525 - Parent’s Perspectives of Provider and Healthcare System Drivers of Racial Disparities in the Use of Technology in Children with Type 1 Diabetes
Friday, April 22, 2022
6:15 PM – 8:45 PM US MT
Poster Number: 525 Publication Number: 525.107
Jennifer F. Morone, Yale University, New Haven, CT, United States; Carol J. Howe, Texas Christian University, Fort Worth, TX, United States; Claire Bocage, University of Pennsylvania School of Nursinf, Philadelphia, PA, United States; Steven M. Willi, Perelman School of Medicine at the University of Pennsylvania, Philadelphia, PA, United States; Colin P. Hawkes, Cork University Hospital, Cork, Cork, Ireland; Terri H. Lipman, University of Pennsylvania School of Nursing, Phila, PA, United States
NCSP Post-Doctoral Fellow Yale University New Haven, Connecticut, United States
Background: Intensive diabetes management and improved glycemic control decrease the risk of the long-term complications of type 1 diabetes (T1D). Marked racial disparities, regardless of socioeconomic status (SES), have been described across all aspects of diabetes treatment and outcomes. Despite significant advancements and uptake of insulin pumps and continuous glucose monitors (CGM) in the management of T1D, racial minority youth are significantly less likely to use diabetes technology. The impact of provider and health system factors on decision making related to diabetes technology use are underexplored in pediatric diabetes.
Objective: The purpose of this prospective, observational, qualitative study was to: 1) identify factors that influence parents’ decision making on the use of pediatric diabetes technology and, 2) examine how these factors differ between Black and White parents.

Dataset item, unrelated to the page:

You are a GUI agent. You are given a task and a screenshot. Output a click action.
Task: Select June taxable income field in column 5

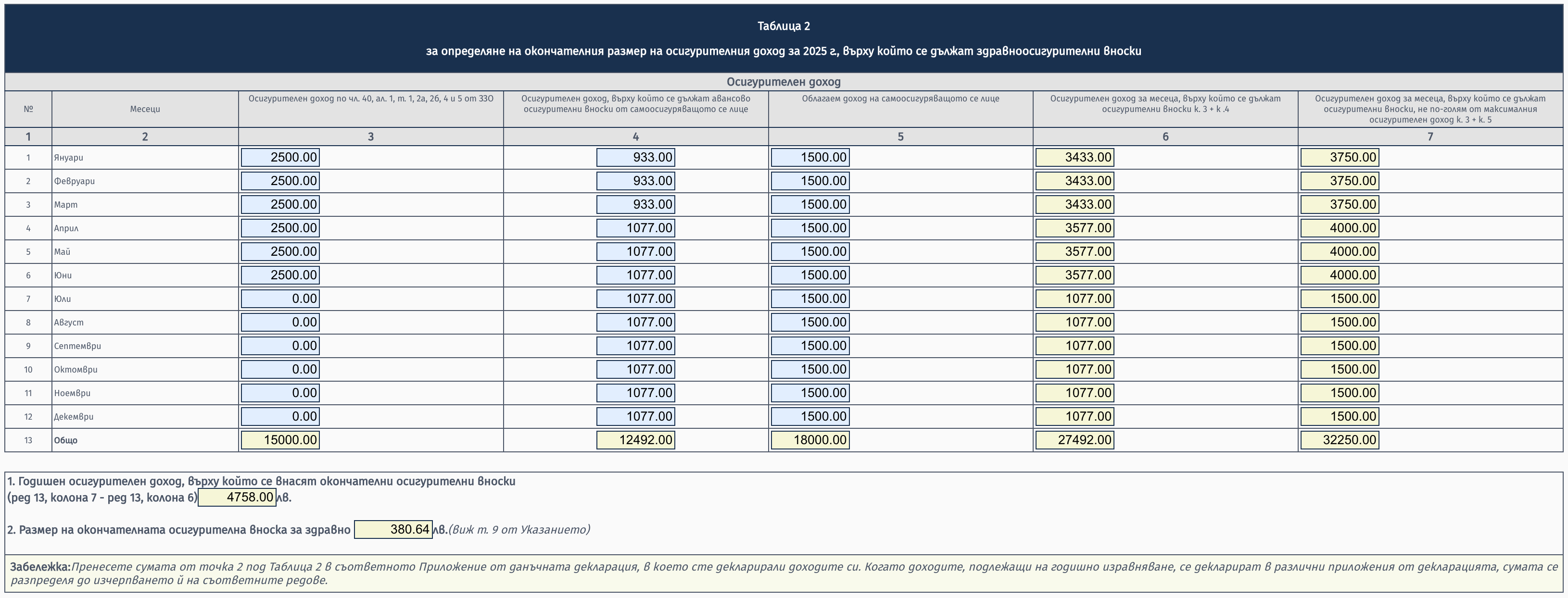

Design/Methods: A purposive sample of Black and White identifying parents of youth with T1D from an urban pediatric diabetes center was divided into four groups: White Using/Not Using Technology and Black Using/Not Using Technology. Online structured focus groups were conducted. Deductive thematic content analysis was employed.

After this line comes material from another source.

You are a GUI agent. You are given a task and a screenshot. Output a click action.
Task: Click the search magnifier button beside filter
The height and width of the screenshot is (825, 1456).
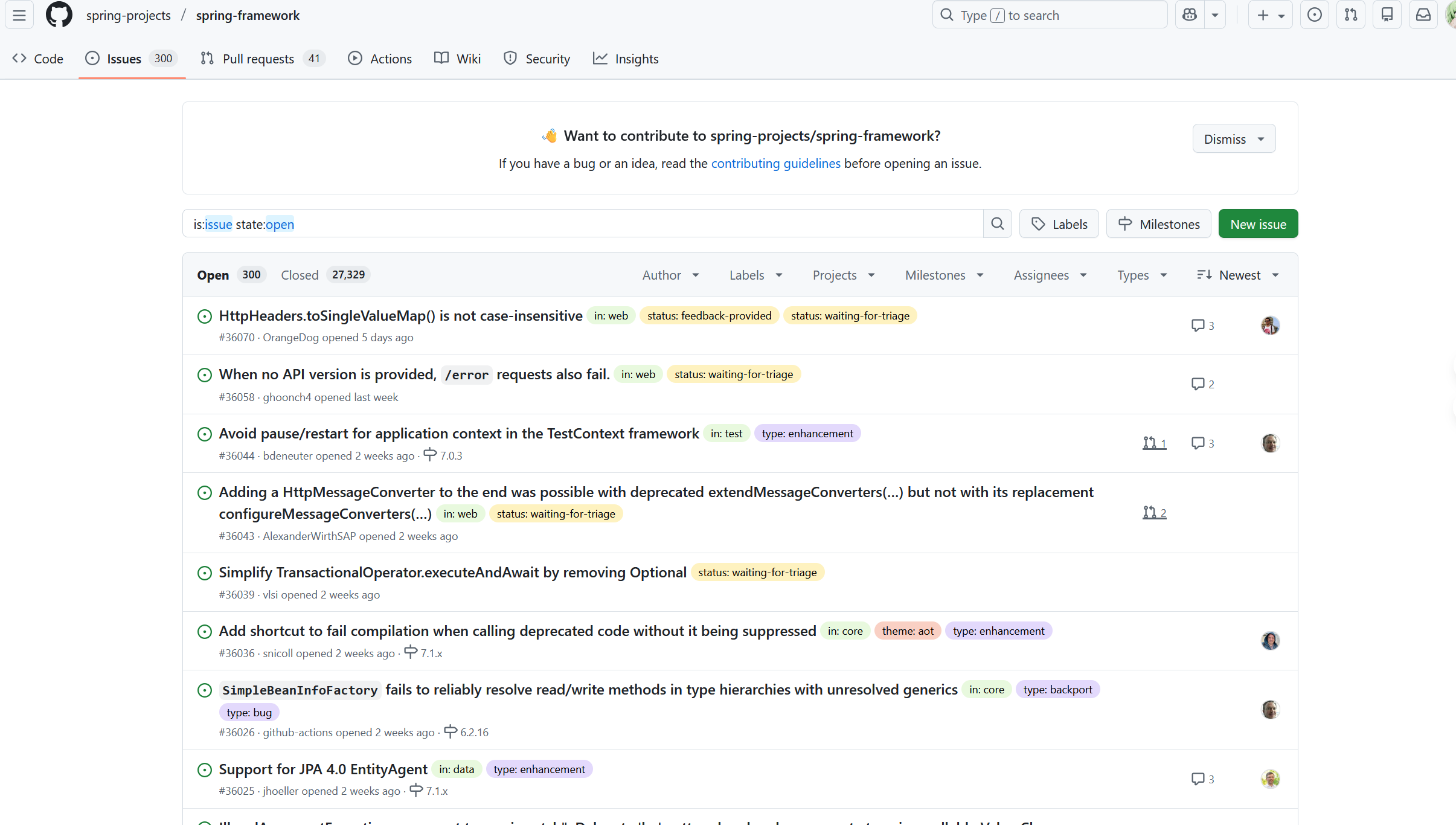point(997,224)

Results: Twenty-one parents participated across 6 focus groups (12 Black, 9 White-identified). Five emerging themes across health system, clinical encounter and provider-level factors included: timeframe of initial discussion, obtaining technology related education, clinical communication about technology, insurance changes and coverage, and having ready access to technology through clinical studies. Racial differences were noted between Black and White parents with regards to Black parents experiencing provider determined process delays, hurdles, barriers and limitations to accessing technology such as criteria based on time from diagnosis and rules around acceptable glucose control; fewer reports of provider expectations around using technology; negative shared decision-making communication; and unsupportive provider attitudes regarding technology use in suburban versus urban clinic settings.Conclusion(s): Parent level perceptions and experiences of health care systems, providers, and clinical encounters are critical to understanding the decision-making process regarding use of diabetes technology. Racial differences in the parent experience suggests multiple layers of provider driven and healthcare system barriers regarding accessing diabetes technology that may contribute to marked racial disparities in diabetes treatment and outcomes and provides additional evidence of structural racism in healthcare.